What is "Inside a Gamebook: How SOPs Become Code" about?

Your SOPs already exist. They live in Confluence pages, in senior analysts' heads, and in inconsistent practice across your team. A Gamebook is what happens when those SOPs become executable.

Inside a Gamebook: How SOPs Become Code

Every MSSP has a phishing response SOP. Every MSSP has a credential-harvest playbook. Every MSSP has a procedure for an executive impossible-travel alert. The problem isn’t that the SOPs don’t exist — it’s that they live in human form. They’re documentation that someone wrote two years ago, that has drifted as the team changed, and that no two analysts actually execute the same way.

What a Gamebook is

A Gamebook is an SOP rendered as an executable, governed workflow. It defines the steps the AI agents will take. It defines the gates where a human analyst has to approve before a high-risk action is executed. It defines what evidence gets captured and what fields populate the customer ticket.

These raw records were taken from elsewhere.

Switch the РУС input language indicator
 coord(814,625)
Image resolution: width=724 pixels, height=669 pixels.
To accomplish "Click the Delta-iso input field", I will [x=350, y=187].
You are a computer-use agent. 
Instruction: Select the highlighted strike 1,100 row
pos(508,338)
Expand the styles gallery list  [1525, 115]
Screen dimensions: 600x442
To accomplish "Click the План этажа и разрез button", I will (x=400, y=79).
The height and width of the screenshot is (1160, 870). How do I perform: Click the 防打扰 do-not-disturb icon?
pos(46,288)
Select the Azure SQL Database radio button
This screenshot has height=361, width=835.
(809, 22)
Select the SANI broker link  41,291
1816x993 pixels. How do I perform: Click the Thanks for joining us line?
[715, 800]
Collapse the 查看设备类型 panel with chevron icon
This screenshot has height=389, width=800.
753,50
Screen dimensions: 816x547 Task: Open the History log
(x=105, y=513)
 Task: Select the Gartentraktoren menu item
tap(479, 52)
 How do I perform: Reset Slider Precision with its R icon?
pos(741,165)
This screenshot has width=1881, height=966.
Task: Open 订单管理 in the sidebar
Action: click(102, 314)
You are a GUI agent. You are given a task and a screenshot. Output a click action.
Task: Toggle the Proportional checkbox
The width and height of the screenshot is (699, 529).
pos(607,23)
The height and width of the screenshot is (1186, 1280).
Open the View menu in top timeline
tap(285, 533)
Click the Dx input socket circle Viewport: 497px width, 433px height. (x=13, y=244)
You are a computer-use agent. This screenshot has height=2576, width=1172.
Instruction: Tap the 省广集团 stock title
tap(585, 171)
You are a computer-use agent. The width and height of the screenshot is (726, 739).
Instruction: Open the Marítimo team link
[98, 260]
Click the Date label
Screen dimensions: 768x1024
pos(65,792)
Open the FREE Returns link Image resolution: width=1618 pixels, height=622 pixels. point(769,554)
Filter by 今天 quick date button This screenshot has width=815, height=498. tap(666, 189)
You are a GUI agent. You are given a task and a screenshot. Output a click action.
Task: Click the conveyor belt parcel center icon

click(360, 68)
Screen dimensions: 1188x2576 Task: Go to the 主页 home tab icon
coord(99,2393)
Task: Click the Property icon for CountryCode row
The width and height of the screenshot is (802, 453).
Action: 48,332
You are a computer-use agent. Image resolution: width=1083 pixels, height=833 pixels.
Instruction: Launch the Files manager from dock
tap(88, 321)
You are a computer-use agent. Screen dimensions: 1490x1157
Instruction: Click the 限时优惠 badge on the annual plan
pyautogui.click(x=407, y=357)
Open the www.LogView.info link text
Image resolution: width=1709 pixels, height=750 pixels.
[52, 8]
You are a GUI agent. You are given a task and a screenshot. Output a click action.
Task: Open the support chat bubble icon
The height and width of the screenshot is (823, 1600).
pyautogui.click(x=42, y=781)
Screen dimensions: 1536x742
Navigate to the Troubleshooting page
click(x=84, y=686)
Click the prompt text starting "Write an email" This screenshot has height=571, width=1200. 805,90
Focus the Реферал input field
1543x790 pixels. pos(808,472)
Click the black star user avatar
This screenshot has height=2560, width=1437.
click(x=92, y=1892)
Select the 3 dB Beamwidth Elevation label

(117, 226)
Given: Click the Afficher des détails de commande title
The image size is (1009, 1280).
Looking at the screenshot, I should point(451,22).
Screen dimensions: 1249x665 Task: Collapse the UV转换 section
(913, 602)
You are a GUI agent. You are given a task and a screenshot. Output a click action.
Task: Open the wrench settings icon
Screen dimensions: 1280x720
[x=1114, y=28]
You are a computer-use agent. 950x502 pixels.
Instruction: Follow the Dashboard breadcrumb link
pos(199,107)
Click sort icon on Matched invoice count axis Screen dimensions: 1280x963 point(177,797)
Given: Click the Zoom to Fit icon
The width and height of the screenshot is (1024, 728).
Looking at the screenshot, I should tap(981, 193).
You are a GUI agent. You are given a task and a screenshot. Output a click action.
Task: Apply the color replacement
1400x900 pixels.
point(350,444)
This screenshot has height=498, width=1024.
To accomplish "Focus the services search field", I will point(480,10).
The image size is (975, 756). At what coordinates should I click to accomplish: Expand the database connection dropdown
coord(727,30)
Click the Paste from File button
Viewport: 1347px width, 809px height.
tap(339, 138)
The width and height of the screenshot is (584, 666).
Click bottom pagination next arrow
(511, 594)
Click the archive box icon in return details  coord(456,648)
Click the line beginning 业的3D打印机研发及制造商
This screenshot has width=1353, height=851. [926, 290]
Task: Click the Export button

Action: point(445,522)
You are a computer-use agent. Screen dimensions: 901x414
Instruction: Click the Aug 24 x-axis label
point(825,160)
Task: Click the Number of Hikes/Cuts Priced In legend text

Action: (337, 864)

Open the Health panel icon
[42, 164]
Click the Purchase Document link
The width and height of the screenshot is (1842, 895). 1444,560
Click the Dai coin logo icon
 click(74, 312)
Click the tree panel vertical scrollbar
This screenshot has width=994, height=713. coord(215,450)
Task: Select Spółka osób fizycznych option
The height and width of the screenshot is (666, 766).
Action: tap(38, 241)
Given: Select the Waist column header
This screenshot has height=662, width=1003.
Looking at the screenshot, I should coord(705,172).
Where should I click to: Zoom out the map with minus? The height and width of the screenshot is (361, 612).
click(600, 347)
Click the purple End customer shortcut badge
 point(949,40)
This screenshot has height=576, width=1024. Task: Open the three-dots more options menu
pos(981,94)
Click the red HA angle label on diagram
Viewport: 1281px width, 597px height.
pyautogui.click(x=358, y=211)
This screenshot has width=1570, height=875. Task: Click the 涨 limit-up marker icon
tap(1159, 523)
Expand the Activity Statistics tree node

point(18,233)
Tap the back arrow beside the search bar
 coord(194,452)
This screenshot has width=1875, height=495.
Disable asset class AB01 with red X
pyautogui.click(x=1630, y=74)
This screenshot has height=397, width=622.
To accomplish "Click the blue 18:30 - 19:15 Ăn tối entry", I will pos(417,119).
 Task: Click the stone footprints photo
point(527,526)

The point isn’t to write code. The point is to make the SOP the system of record. When the SOP changes — because the threat changed, the customer’s policy changed, or the team learned something new — the Gamebook is the artifact you update. Every workspace running that Gamebook gets the new behavior the next time the trigger fires.

What versioning gives you

Provable consistency across customers. The Gamebook executed on customer A is the same Gamebook executed on customer B, with workspace-scoped overrides where needed.
A real audit trail. When a customer asks why a specific action was taken, you can point to the Gamebook version that was active at the time of the incident.
Faster onboarding. A new analyst doesn’t need to memorize twelve SOPs across four customers. They supervise Gamebooks running.
A safer place to iterate. Test a Gamebook change in a staging workspace before promoting it to production tenants. Roll back atomically if something goes wrong.

Where it gets interesting

The most valuable Gamebooks are usually the ones nobody wrote down. They’re the institutional knowledge in your senior analysts’ heads — how to triage a specific kind of business email compromise pattern, what to check before isolating a domain controller, when to wake the customer up. Capturing that knowledge as a Gamebook is how an MSSP keeps its institutional advantage when the people who built it move on.